• Work task 1:
Answer these questions about the mailing list post on OpenMPI CUDA support:
(a) Which symbol did the author rename, and what is the new name?
(b) How many GPUs does each node of the author's cluster have, and what model are they?
(c) What error message does the CUDA-aware application report?
• Work task 2: Please write out the mailing list post on OpenMPI CUDA support word for word, from "Subject: [OMPI users]" to "QLogic IB stack.".

Open MPI logo

Open MPI User's Mailing List Archives

  |   Home   |   Support   |   FAQ   |   all Open MPI User's mailing list

Subject: [OMPI users] OpenMPI-1.7.3 - cuda support
From: KESTENER Pierre (pierre.kestener_at_[hidden])
Date: 2013-10-30 11:34:14


Hello,

I'm having problems running a simple cuda-aware mpi application; the one found at
https://github.com/parallel-forall/code-samples/tree/master/posts/cuda-aware-mpi-example

I have modified symbol ENV_LOCAL_RANK into OMPI_COMM_WORLD_LOCAL_RANK
My cluster has 2 K20m GPUs per node, with QLogic IB stack.

The normal CUDA/MPI application works fine;
 but the cuda-ware mpi app is crashing when using 2 MPI proc over the 2 GPUs of the same node:
the error message is:
    Assertion failure at ptl.c:200: nbytes == msglen
I can send the complete backtrace from cuda-gdb if needed.

• The data:
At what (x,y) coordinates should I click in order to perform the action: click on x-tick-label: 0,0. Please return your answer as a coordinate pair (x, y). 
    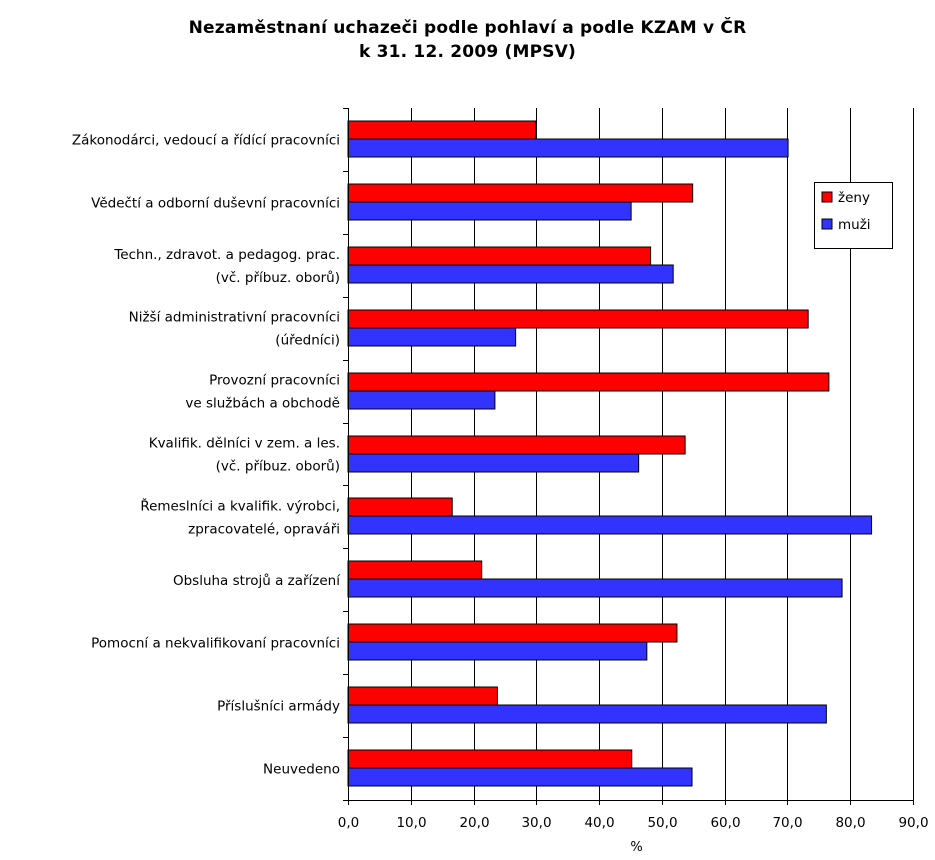
    Looking at the image, I should click on (348, 823).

• Your solution 1:
(a) ENV_LOCAL_RANK, renamed to OMPI_COMM_WORLD_LOCAL_RANK
(b) 2 GPUs per node, K20m
(c) Assertion failure at ptl.c:200: nbytes == msglen

• Your solution 2:
Subject: [OMPI users] OpenMPI-1.7.3 - cuda support
From: KESTENER Pierre (pierre.kestener_at_[hidden])
Date: 2013-10-30 11:34:14


Hello,

I'm having problems running a simple cuda-aware mpi application; the one found at
https://github.com/parallel-forall/code-samples/tree/master/posts/cuda-aware-mpi-example

I have modified symbol ENV_LOCAL_RANK into OMPI_COMM_WORLD_LOCAL_RANK
My cluster has 2 K20m GPUs per node, with QLogic IB stack.